How is it possible? How can a cell obey both rules at the same time? Researchers found themselves faced with the old question again: what creates harmony among neurons?
When the avatar in the computer game moved systematically along a line, the researchers expected that the location and timing of the firing would be synchronised to form a periodic pattern in both space and time. However, when the movement of the avatar is randomised, temporal and spatial periodicity comes into conflict unless both are synchronised by a common brain rhythm, and that rhythm is fast enough to prevent the spatial position from changing much in one of its periods. There is only one such continuous and rapid rhythm in the brain, the gamma oscillation.

Zoltán Nádasdy, the first author of an article reporting on the research, has previously suggested that

the exchange of information between nerve cells may not take place at random times

as it was previously believed. The firing pattern of cells in the brain – that is, the time and location of action potentials – can be regulated by a rhythm, the gamma oscillation. He set up an intriguing theory of phase coding that gives the accurate prediction of the speed of gamma wave propagation after recording gamma frequency. It predicts the delay of the gamma phase in the cerebral cortex or between distant parts of the brain and also indicates network properties caused by oscillation propagation. When these oscillations are unnatural, the behaviour changes, and the same happens during epileptic seizures, which is why researchers started to monitor patients suffering from epilepsy.

During the examination, the senior research fellow of the ELTE Faculty of Education and Psychology as well as his colleagues from Austin could also observe that the phase of the spikes is constant near some spatial points compared to the gamma rhythm, then, getting further away, it changes systematically and becomes constant again at a certain distance. This rhythm creates an environment-specific map over time.


tüzelési ráta = firing rate; tüzelés fázisa = firing phase; tüzelési ráta térkép = firing rate map; fázis térkép = phase map; aktuális tüzelés fázisa = actual firing phase; lehetséges tüzelés fázisa = potential firing phase; gamma mező potenciál = gamma field potential

In the image above, the colour rectangles show the phases and their spatial relationships. The points in space where the cells fire in a certain phase (marked with the same colour on the black plane in the image) show a similar pattern to the firing of the grid cells. However, while the latter captures the change in the frequency of firing, the former captures the firing phase. These cells, therefore, coordinate their firing with gamma oscillations in both time and space as if they were performing strictly choreographed dance steps. The phenomenon can be best compared to tango, where

although the dance steps are set, the leader is free to lead his partner through the dance floor.

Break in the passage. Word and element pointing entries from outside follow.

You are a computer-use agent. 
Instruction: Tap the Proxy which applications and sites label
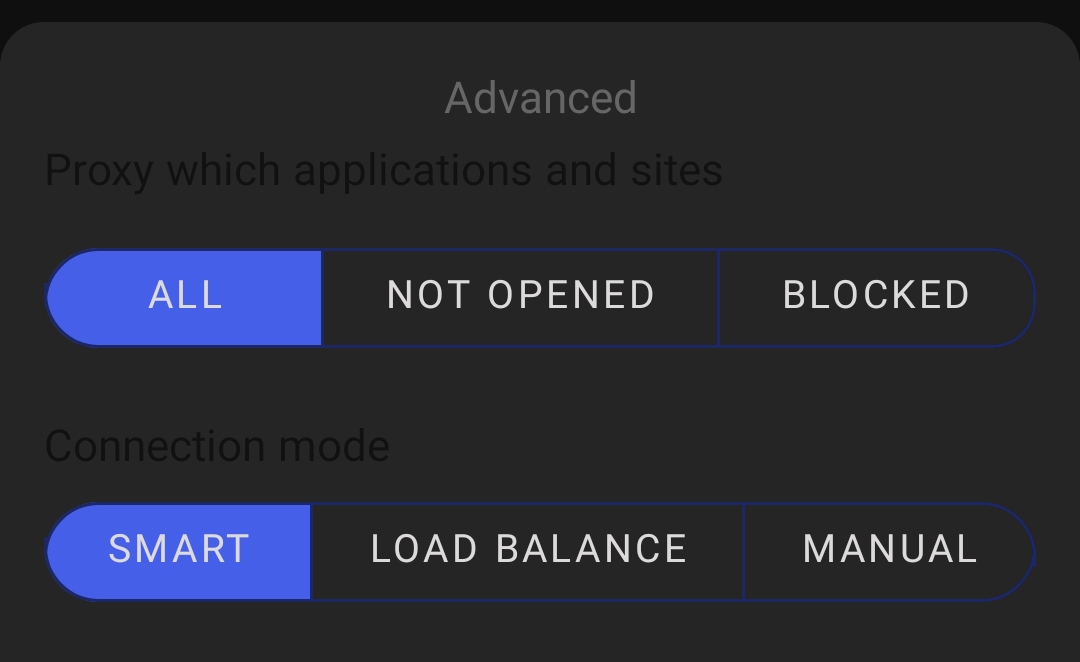[383, 170]

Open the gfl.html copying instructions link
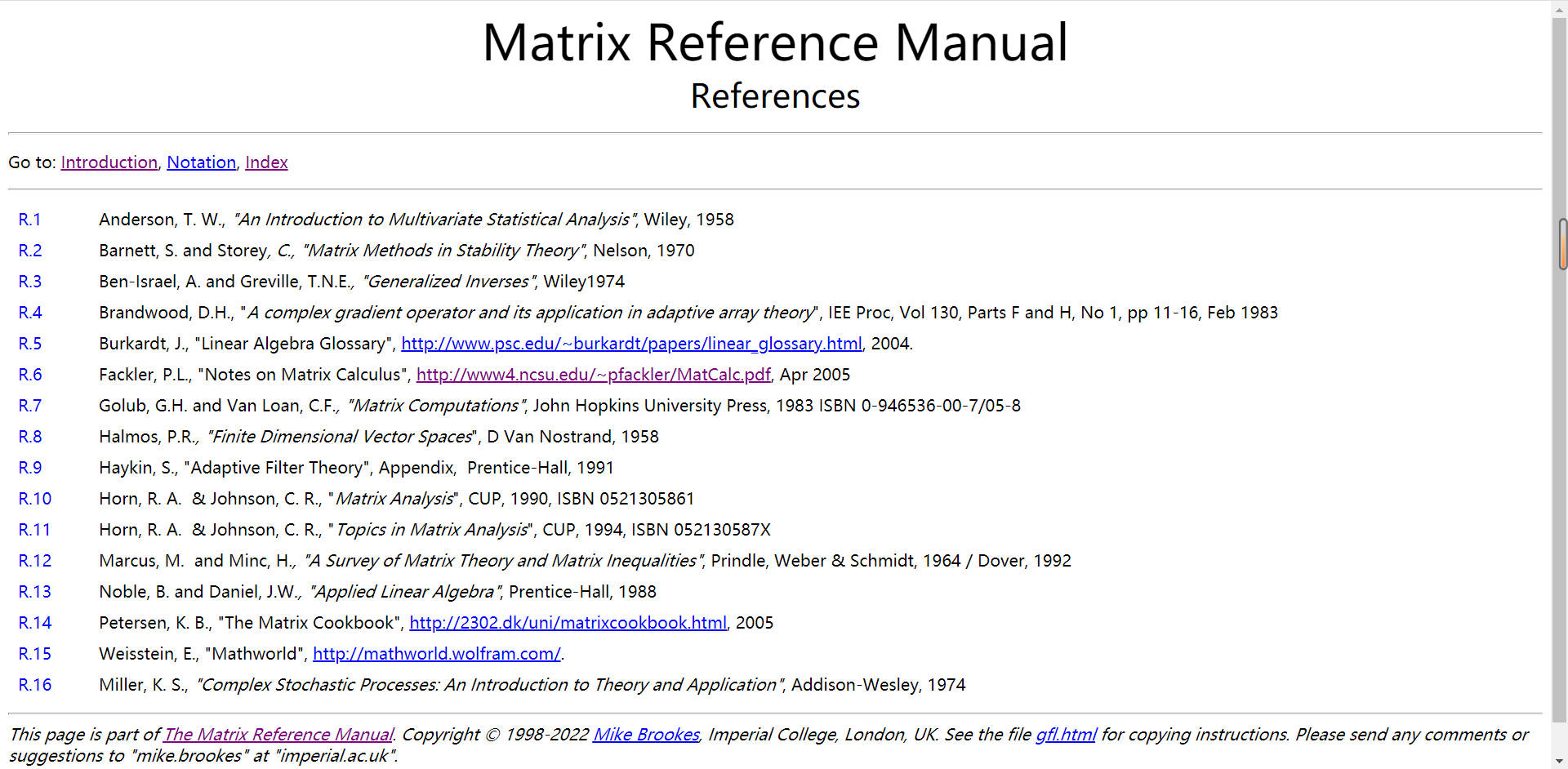point(1065,735)
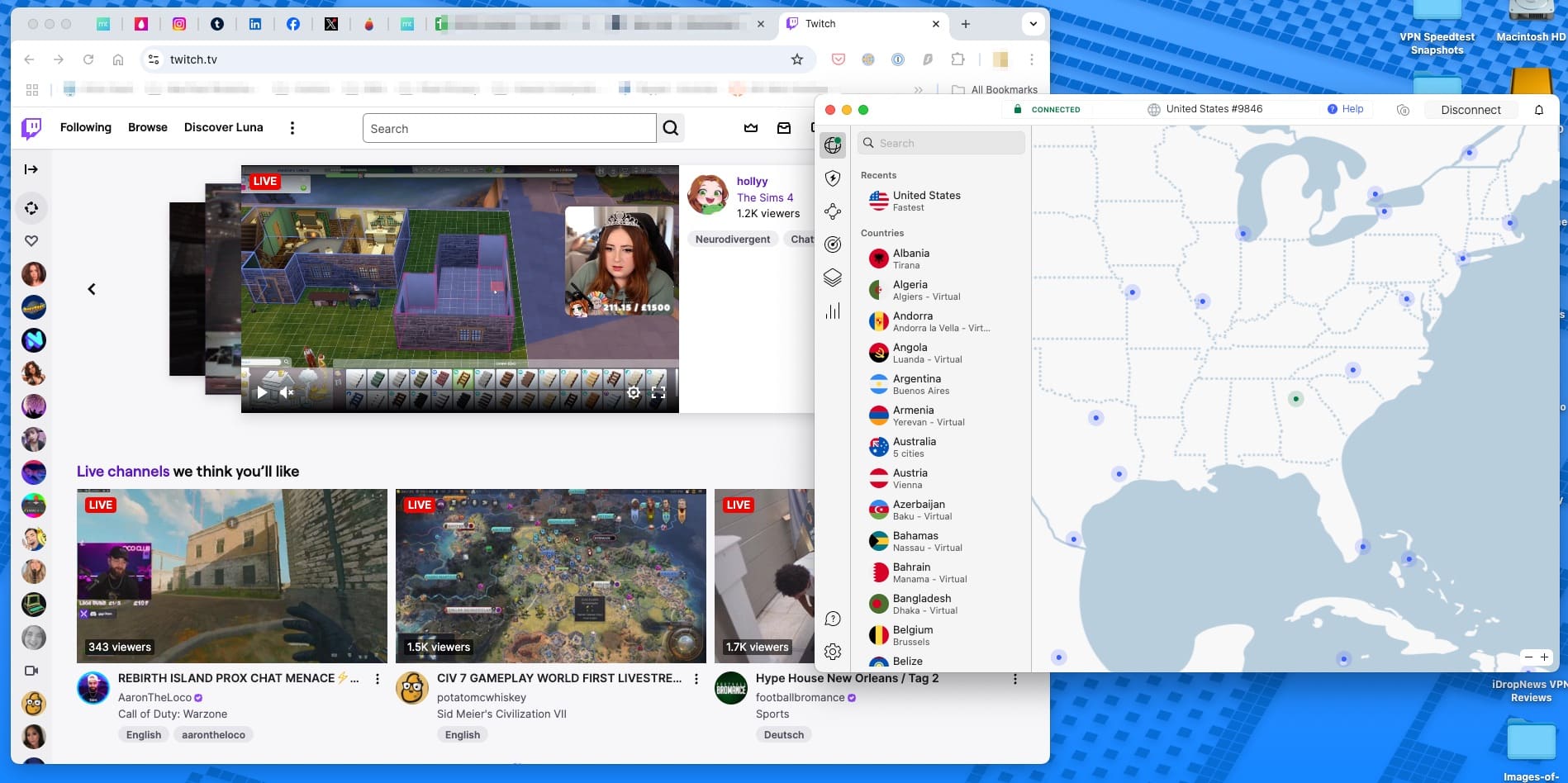Open the Browse tab on Twitch
Image resolution: width=1568 pixels, height=783 pixels.
[x=148, y=127]
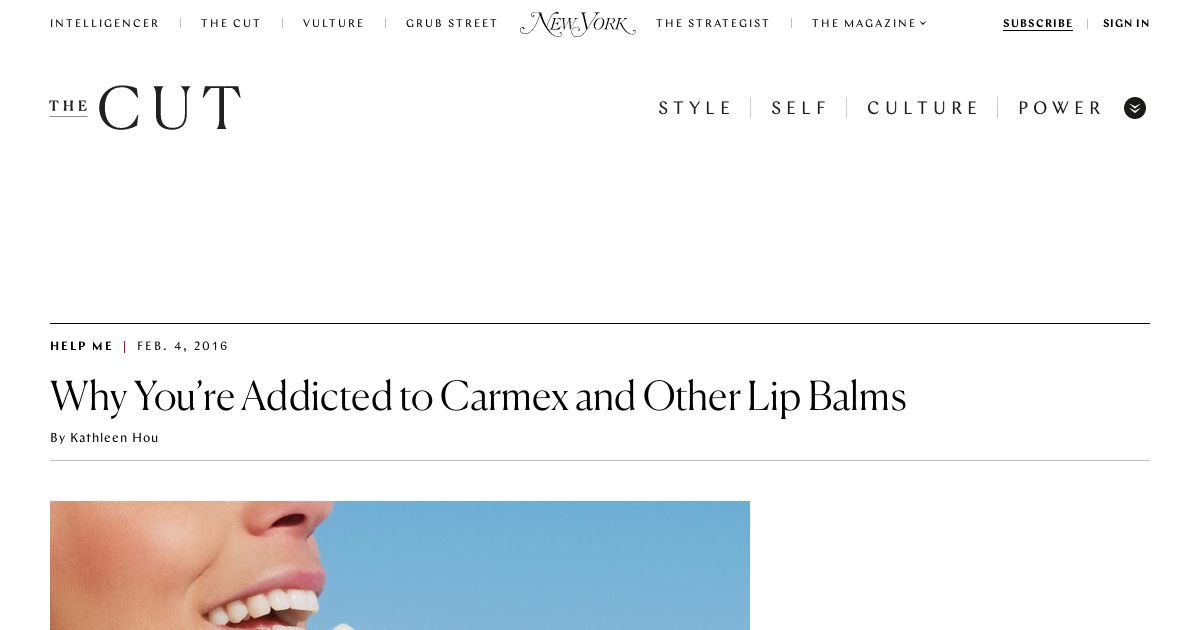Viewport: 1200px width, 630px height.
Task: Open author Kathleen Hou's page
Action: [x=114, y=438]
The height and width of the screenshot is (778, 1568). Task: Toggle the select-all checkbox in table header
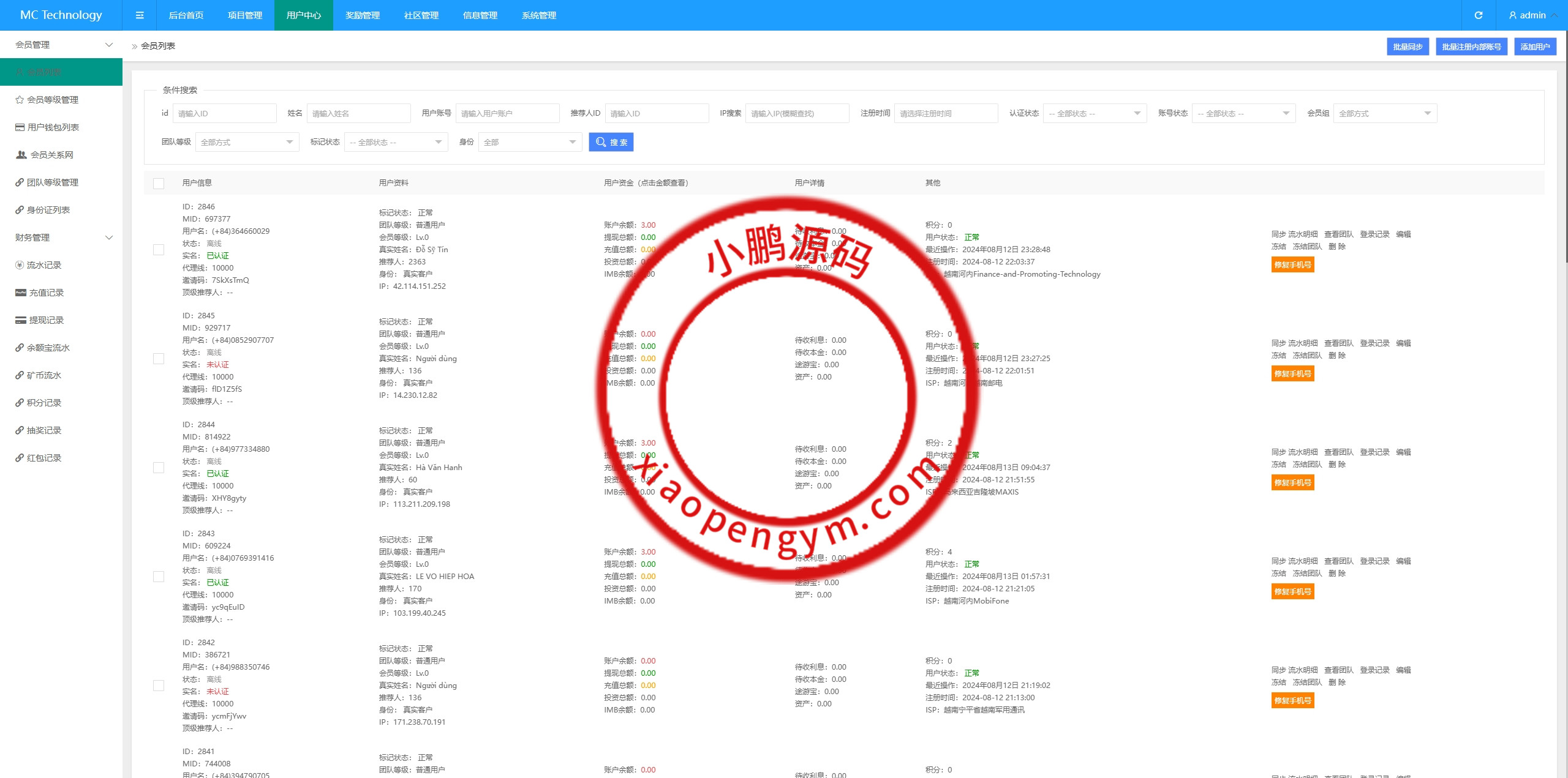[159, 184]
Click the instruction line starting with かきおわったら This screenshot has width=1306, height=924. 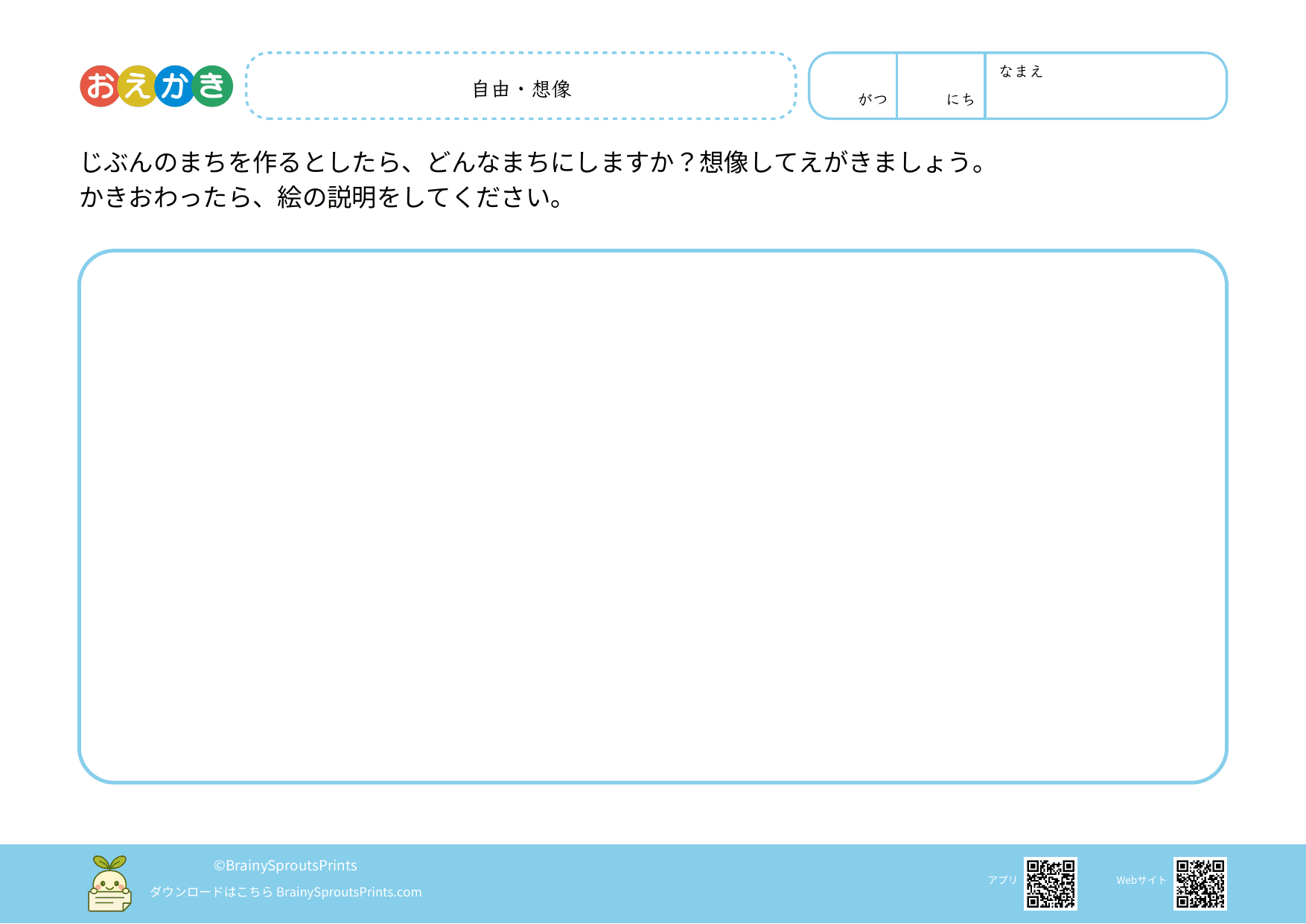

If the neurons encode space in this way, the position of the avatar can be predicted from the phase of the spike, the researchers assumed. This is exactly what happened. The spatial position could be predicted from the phase with a precision of plus or minus one virtual metre – which is more accurate than decoding positional information from place cells and grid cells. If we can read this code so well, the neurons are also highly likely to read it.

“Such fast and precise phase coordination as we could currently demonstrate has not yet been observed in a spatial task,” says Zoltán Nádasdy. “We succeeded in doing so because we worked out how to calculate and represent the firing phase in two dimensions from the movement of the avatar.”

This scientific breakthrough not only supports the principle of phase coding but also offers an answer to the question as to what the time base for reading the code is. This is nothing but the gamma rhythm. If this is truly so, researchers have discovered another function of gamma rhythm in neural coding. The discovery not only explains how our brain encodes space but can also take us closer to curing brain disorders.

Gamma rhythm is present everywhere from arthropods to vertebrates, from insects to primates, including humans, too. The rhythm that appears in all brain types throughout evolution certainly plays a key role in coding neural information, and this will hopefully be demonstrated by further research.